» PASSAGE FOR REVIEW
Segment Open

By noon, hunters had brought three bears to the Picayune Strand check station. The five people monitoring the hunt there crowded around to photograph the scene and take notes as biologist Ross Scott recorded the animals’ weights and dimensions and took hair and tooth samples. The hunters did not appreciate the attention from the five hunt monitors and one reporter.

“Please don’t take my picture,” one woman said.

“I don’t want to talk to you,” said a man who brought in a bear.

In South Florida, the public hunting areas are the Okaloacoochee Slough, Picayune Strand and Spirit-of-the-Wild Wildlife Management Area — all in Collier and Hendry counties on the western edge of the Everglades.

Volunteers recruited through Facebook and other means are counting dead bears brought to check stations, photographing hunters and planning to drive through hunting areas immediately after their region’s quota is met to blast air horns announcing the hunt is over.

The state had planned to notify hunters by email and text message, which bear hunt opponents say is inadequate, considering the spotty cellphone coverage likely to prevail in remote hunting areas.

Florida’s black bear population has rebounded from a low of a few hundred in the early 1970s to an estimated 3,000-plus today. But the state has not completed a population survey since 2003. A new survey is being done now, and bear hunt opponents have criticized the state for going forward with the hunt without waiting for the results.

Segment Closed

» THE PROBLEM
Quote the bear hunt passage word for word, starting at the words "By noon, hunters" and stopping after "one woman said.".

» ENTRIES PROVIDED
Segment Open

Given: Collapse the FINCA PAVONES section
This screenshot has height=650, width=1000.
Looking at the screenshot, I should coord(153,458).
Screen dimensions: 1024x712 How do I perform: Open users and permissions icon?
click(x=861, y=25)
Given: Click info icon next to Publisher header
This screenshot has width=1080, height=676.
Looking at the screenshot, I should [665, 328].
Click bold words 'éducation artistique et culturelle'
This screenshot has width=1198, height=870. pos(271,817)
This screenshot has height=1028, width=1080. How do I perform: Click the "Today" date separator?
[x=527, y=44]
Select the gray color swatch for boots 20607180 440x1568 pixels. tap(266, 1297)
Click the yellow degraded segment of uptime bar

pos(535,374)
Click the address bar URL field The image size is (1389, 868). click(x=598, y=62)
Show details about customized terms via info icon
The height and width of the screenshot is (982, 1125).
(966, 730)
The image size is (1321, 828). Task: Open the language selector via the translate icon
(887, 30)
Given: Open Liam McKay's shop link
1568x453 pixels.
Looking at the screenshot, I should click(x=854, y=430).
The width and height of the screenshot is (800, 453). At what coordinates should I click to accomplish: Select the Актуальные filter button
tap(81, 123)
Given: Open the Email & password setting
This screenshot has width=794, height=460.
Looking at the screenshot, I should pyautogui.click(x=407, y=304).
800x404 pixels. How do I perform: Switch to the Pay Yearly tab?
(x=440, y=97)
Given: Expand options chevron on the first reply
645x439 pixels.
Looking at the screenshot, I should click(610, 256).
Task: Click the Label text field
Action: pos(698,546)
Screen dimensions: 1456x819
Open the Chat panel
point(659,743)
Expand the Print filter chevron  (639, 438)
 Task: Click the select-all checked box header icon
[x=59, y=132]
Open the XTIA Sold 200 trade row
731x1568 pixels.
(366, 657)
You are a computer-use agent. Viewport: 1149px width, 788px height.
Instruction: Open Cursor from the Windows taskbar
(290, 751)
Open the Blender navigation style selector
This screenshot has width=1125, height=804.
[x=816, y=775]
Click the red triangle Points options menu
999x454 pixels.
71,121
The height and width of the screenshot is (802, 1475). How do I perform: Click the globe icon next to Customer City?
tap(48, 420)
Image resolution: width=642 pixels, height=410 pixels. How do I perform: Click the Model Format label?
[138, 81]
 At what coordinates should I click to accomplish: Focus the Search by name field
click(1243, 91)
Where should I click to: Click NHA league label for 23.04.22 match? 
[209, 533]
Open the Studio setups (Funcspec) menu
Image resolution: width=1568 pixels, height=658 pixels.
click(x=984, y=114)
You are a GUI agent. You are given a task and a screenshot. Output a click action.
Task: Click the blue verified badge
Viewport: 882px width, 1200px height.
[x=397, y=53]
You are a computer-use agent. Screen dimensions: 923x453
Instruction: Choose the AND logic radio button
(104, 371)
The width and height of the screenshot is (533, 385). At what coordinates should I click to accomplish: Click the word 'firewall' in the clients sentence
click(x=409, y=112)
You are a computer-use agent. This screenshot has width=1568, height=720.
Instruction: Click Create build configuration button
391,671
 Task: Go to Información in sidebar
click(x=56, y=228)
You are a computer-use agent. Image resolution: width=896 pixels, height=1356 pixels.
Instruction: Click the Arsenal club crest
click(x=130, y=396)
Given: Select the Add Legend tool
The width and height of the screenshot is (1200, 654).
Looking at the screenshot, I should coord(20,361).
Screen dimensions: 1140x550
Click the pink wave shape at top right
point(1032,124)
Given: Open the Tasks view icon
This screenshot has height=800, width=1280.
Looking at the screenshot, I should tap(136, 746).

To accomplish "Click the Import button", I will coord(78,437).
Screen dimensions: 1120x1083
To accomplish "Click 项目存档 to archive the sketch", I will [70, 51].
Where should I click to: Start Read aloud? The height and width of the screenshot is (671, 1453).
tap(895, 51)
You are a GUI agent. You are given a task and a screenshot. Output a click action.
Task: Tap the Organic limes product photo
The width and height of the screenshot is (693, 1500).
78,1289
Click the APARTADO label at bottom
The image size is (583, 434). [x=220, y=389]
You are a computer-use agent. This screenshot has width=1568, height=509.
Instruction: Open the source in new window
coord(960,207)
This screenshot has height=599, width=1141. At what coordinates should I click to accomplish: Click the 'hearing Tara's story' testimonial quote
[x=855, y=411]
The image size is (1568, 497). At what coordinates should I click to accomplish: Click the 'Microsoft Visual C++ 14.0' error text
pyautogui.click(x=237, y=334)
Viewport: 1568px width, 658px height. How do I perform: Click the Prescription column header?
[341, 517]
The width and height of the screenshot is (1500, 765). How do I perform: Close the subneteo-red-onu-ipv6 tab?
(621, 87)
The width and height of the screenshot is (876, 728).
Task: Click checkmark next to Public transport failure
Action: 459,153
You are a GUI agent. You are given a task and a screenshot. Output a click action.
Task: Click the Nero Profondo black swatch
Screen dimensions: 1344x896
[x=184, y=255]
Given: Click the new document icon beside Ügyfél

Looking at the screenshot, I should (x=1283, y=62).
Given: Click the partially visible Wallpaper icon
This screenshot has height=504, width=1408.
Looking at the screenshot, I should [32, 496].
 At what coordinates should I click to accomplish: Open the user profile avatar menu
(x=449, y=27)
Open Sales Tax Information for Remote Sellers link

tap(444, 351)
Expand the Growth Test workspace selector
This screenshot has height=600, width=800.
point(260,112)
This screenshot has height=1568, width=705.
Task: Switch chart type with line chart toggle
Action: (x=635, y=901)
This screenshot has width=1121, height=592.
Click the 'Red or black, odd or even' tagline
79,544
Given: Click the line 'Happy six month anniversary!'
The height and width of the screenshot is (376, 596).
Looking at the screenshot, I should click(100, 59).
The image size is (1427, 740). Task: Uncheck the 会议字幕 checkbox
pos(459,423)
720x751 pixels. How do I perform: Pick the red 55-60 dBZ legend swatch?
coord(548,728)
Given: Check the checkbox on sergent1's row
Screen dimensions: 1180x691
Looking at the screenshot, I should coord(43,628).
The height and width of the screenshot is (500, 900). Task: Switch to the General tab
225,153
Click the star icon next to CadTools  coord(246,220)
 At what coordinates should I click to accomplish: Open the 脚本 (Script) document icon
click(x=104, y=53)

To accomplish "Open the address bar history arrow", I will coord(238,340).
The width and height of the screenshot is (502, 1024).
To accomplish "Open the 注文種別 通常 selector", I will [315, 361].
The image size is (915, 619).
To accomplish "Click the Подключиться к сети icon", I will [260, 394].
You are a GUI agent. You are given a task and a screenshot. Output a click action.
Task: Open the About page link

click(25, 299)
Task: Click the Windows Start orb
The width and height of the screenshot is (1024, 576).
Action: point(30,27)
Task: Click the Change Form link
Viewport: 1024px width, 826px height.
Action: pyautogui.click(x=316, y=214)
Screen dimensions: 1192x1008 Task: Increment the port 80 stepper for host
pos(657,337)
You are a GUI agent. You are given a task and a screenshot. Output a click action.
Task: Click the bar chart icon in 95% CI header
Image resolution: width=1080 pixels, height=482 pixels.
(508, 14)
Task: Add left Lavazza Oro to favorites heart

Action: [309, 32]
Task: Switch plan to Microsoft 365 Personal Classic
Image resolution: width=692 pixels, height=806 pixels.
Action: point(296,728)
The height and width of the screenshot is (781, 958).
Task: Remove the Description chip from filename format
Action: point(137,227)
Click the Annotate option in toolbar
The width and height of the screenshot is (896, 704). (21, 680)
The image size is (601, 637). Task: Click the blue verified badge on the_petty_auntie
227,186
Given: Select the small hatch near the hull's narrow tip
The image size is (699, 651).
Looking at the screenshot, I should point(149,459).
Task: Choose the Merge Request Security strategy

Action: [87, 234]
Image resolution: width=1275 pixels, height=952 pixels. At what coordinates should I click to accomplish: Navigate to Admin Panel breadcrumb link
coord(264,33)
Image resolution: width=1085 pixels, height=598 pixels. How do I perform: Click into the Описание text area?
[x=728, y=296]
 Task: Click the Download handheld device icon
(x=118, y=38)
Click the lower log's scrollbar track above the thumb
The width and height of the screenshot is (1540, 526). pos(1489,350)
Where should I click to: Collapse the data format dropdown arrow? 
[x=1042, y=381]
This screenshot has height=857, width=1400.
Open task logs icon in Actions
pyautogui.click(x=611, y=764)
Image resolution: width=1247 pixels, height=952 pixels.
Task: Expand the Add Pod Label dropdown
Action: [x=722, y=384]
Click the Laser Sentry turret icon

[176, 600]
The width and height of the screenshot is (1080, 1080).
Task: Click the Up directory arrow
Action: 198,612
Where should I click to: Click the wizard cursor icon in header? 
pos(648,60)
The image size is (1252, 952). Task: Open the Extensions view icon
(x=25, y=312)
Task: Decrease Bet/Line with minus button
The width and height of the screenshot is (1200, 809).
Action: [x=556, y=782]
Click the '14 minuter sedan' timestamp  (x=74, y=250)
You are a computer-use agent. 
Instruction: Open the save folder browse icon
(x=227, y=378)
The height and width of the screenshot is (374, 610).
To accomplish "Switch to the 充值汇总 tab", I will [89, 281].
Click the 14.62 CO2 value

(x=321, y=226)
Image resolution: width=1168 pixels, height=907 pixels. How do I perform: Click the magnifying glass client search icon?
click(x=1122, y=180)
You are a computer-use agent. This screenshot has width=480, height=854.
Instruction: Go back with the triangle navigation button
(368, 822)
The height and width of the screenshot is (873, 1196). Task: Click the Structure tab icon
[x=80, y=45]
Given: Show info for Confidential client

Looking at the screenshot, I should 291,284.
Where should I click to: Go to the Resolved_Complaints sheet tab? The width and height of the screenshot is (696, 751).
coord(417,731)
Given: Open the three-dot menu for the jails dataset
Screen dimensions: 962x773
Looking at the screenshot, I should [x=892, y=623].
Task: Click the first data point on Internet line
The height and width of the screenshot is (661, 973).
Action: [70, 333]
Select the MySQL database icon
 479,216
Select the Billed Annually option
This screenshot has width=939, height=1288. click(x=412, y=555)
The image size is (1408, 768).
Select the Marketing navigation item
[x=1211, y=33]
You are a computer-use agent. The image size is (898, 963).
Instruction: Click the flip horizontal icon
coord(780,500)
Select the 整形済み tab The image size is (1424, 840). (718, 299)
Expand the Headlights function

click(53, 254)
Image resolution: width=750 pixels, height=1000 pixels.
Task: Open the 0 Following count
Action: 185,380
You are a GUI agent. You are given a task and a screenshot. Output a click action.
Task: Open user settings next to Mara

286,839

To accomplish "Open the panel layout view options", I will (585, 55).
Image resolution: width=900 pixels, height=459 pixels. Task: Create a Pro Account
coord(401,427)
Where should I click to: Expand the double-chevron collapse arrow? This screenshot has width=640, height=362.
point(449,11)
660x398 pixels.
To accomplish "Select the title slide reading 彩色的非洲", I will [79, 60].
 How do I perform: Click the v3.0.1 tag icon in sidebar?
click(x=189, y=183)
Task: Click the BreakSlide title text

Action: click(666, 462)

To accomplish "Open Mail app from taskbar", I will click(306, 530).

Segment Closed

» TASK ANSWER
By noon, hunters had brought three bears to the Picayune Strand check station. The five people monitoring the hunt there crowded around to photograph the scene and take notes as biologist Ross Scott recorded the animals’ weights and dimensions and took hair and tooth samples. The hunters did not appreciate the attention from the five hunt monitors and one reporter.

“Please don’t take my picture,” one woman said.